Calves

Coccidiosis is a widespread problem for both calf rearers and farmers with suckler cows. The parasite destroys the cells of the lining of the digestive tract and there is a reduction in nutrient absorption which reduces growth rates and feed conversion efficiency. The damage done to the gut can linger for months or even for the lifetime of the animal. Death can occur in severe cases.

Calves become infected by consuming coccidiosis eggs from pasture, feed, water, and bedding; or by licking contaminated calves. The parasite can exist for months in their surroundings and thrives in a moist, airy environment. The calf shed and all its contents need to be thoroughly cleaned between batches of calves.

Signs of the disease include watery diarrhoea, sometimes with blood and straining. Calves will have muck on their tails and backends. They will also lack bloom and appear gaunt & weak. The disease usually appears after a period of stress such as weaning, moving or a nutritional change. Although adult cattle are rarely affected, they pass the coccidiosis eggs in their muck and serve as a source of infection for calves. Coccidiosis is seen in animals up to 2 years old, and is particularly common in calves between 3 weeks and 6 months of age.

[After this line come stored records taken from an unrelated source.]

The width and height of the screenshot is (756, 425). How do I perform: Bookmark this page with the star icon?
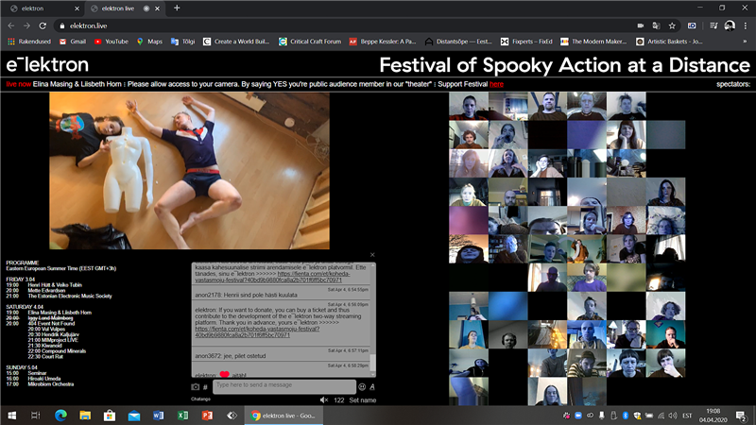click(672, 26)
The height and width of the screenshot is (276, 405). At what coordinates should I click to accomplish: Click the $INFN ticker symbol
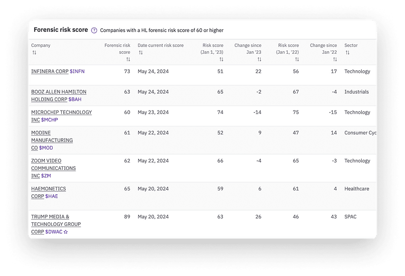click(x=77, y=72)
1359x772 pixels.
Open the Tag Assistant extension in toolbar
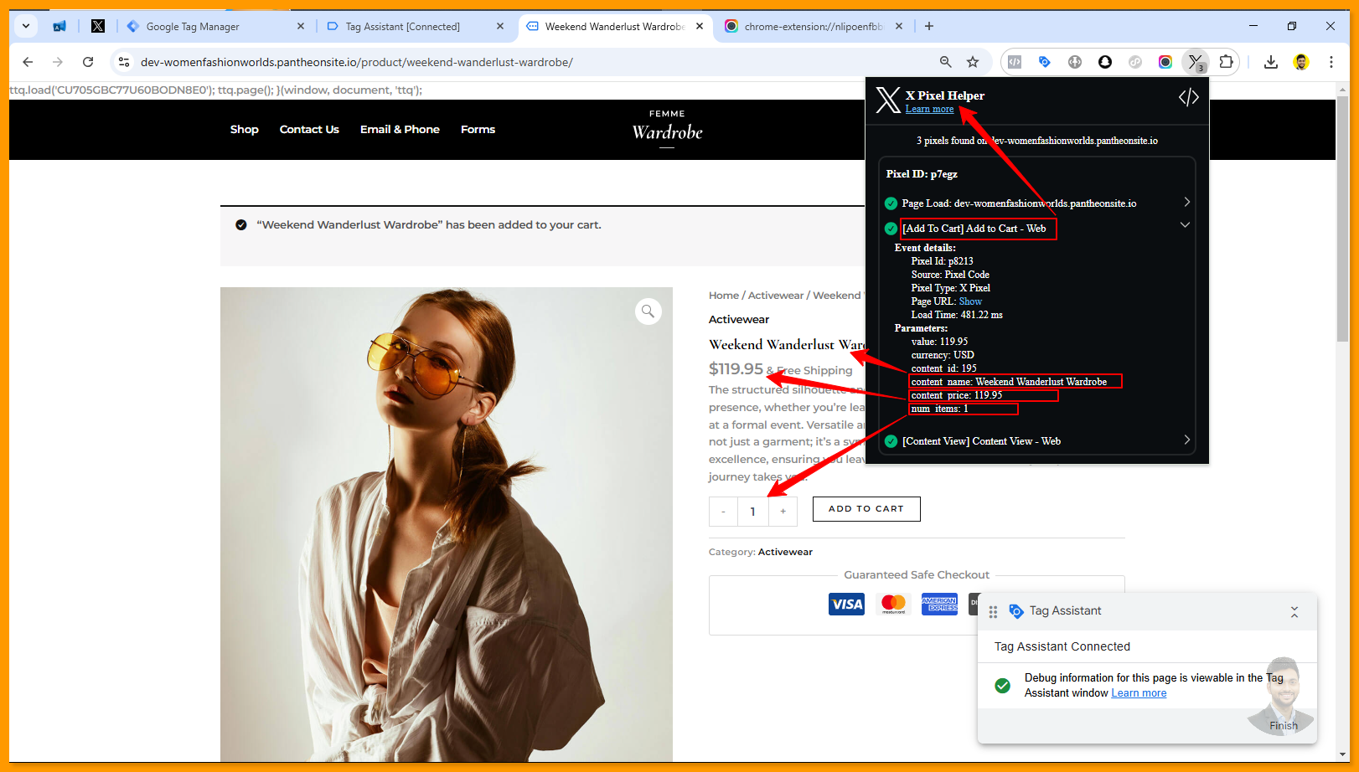[1044, 62]
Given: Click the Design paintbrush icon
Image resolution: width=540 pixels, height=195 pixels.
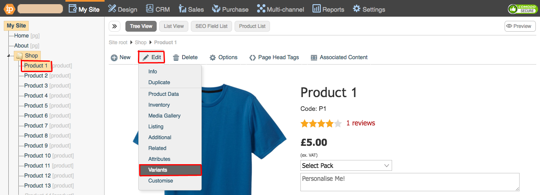Looking at the screenshot, I should click(112, 9).
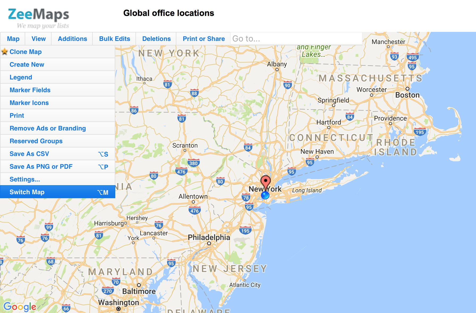Open the View dropdown menu
This screenshot has width=476, height=313.
pyautogui.click(x=39, y=39)
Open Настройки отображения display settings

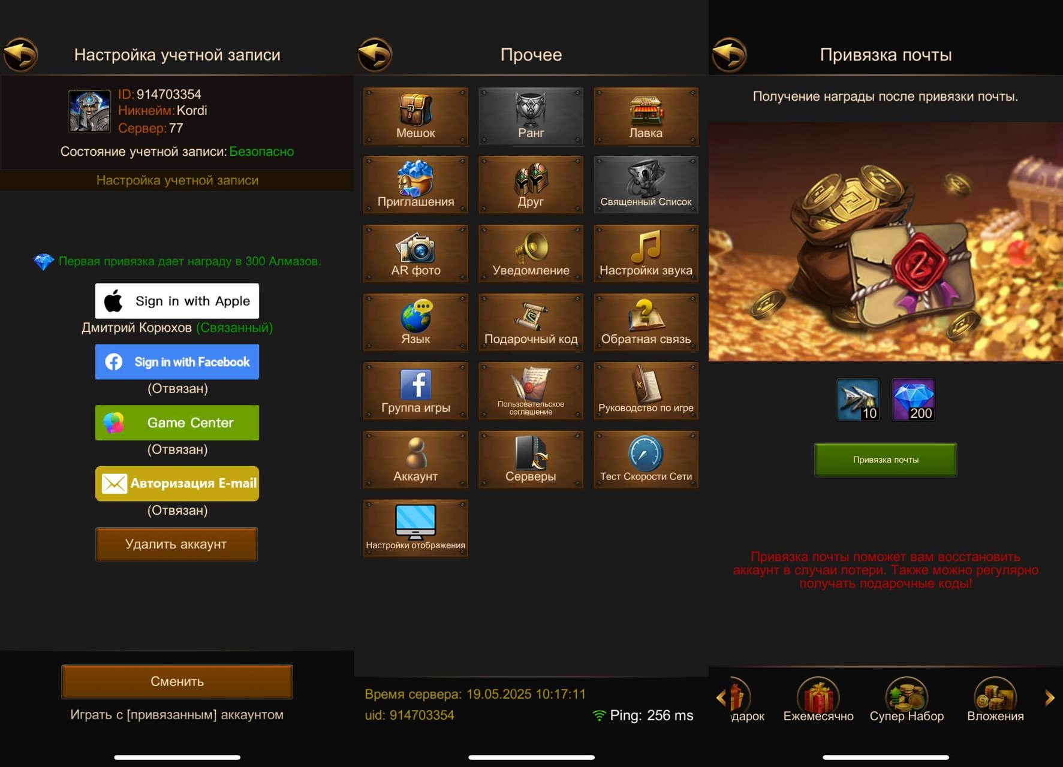pyautogui.click(x=415, y=529)
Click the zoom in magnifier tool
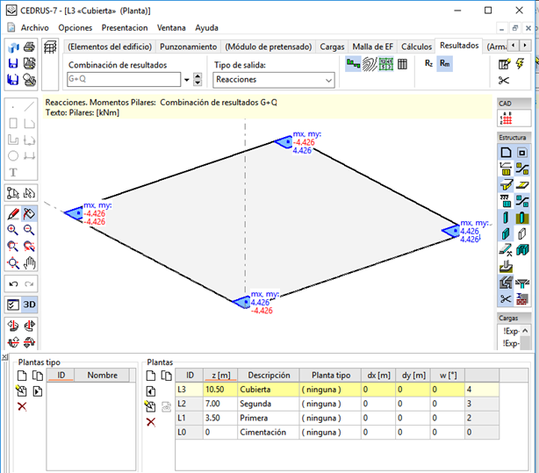 (x=13, y=230)
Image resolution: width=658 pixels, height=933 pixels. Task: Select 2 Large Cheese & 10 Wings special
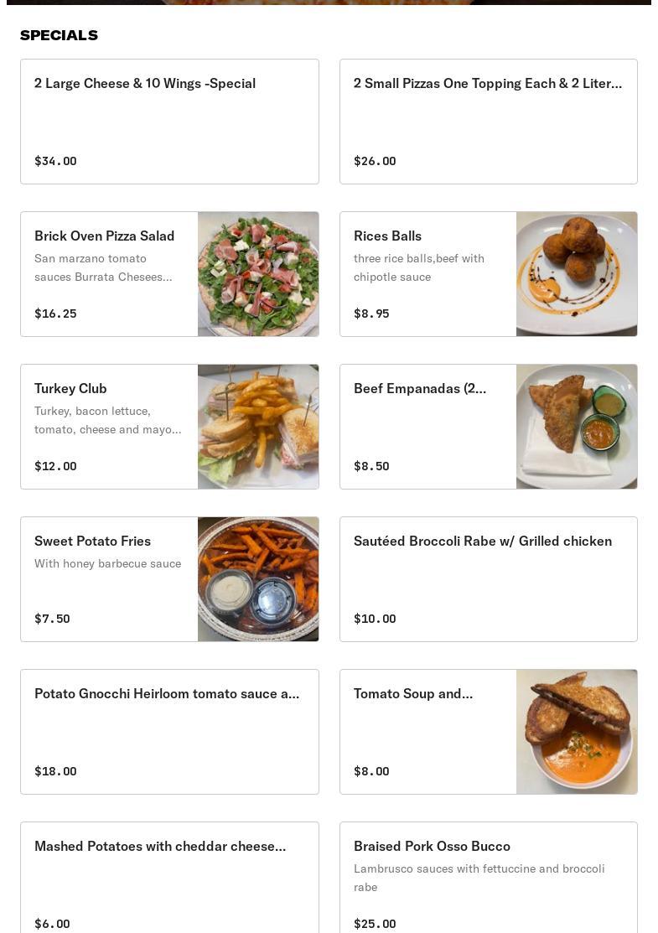[145, 84]
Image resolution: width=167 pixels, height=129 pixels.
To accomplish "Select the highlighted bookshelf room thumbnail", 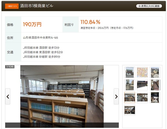I will [x=130, y=97].
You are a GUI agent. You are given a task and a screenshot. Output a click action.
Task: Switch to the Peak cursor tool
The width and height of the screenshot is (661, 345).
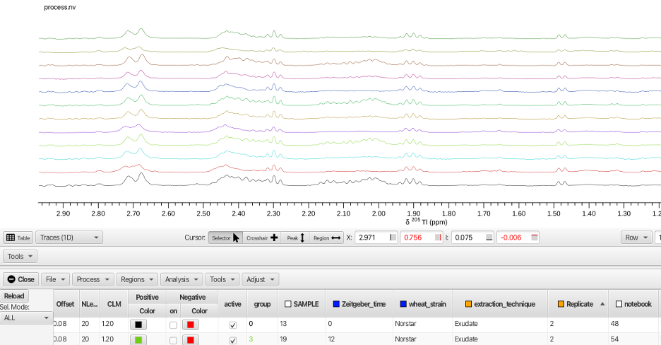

Prevention of coccidiosis includes reducing the stocking density and bedding up well to prevent infection. Feed and water troughs should be off the ground and buildings should be cleaned & disinfected between groups. Also, you should avoid mixing different ages of calves. Where coccidiosis has been diagnosed by your vet, Deccox can be incorporated into calf weaner pellets can be an effective treatment and prevention. The other option for treatment and prevention is Vecoxan. Vecoxan works for 2-3 weeks after administration and so timing of treatment is critical.